I took this picture which shows the typical type of home our Heal children go home to. They’re unlikely to have running water, an electricity supply and they’re unlikely to get good quality food when they’re at home. So, by offering a free education to these children, Heal also provides a good midday meal.
Heal children study at the neighbouring Chetana School. The school has recently been donated a number of second hand computers and a computer teacher has been hired, but I feel we need to put more focus on IT skills, and installing better hardware and software. Also the computer lab is not connected to the internet at present so definitely more work to do here.
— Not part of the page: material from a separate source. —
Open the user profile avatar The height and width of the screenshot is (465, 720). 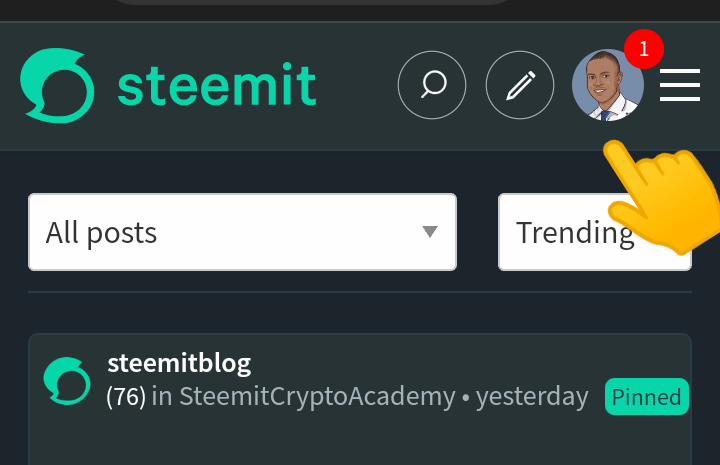[607, 85]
Spending time with the children also included eating with them, although eating with my fingers is still a knack I struggle with! The Heal Children’s Village is strictly vegetarian and the children receive good portions of food every day.
Steve Sargent and I decided to do a few running repairs to the drainage from the dormitories (which was quite tough in 38 degree heat). Luckily the teenage boys at the village were keen to get involved so I ended up in more of a supervisory role.
Heal looks after children from around 3 years old and supports them right through their higher education. There’s currently 42 Heal children now in higher education, and in the summer a further 24 children will be joining them. We have now created a Higher Education Sponsorship Programme and we are actively looking for new sponsors.
You’ve got to admit, there’s some very cute kids at the village, and I must stress that these children are very lucky to looked after by the Heal India team.
I thoroughly enjoyed my visit to this Heal project and seeing the great work undertaken by the House Mothers, and the staff at Heal India.
But we must not rest on our laurels, and further improvements to the lives of the children need implementing, such as introducing more variety in their diet, and improving the teaching facilities at the school. I’m really glad I took the time to see how things work, and I’ll be reporting my findings to the Heal UK trustees in due course.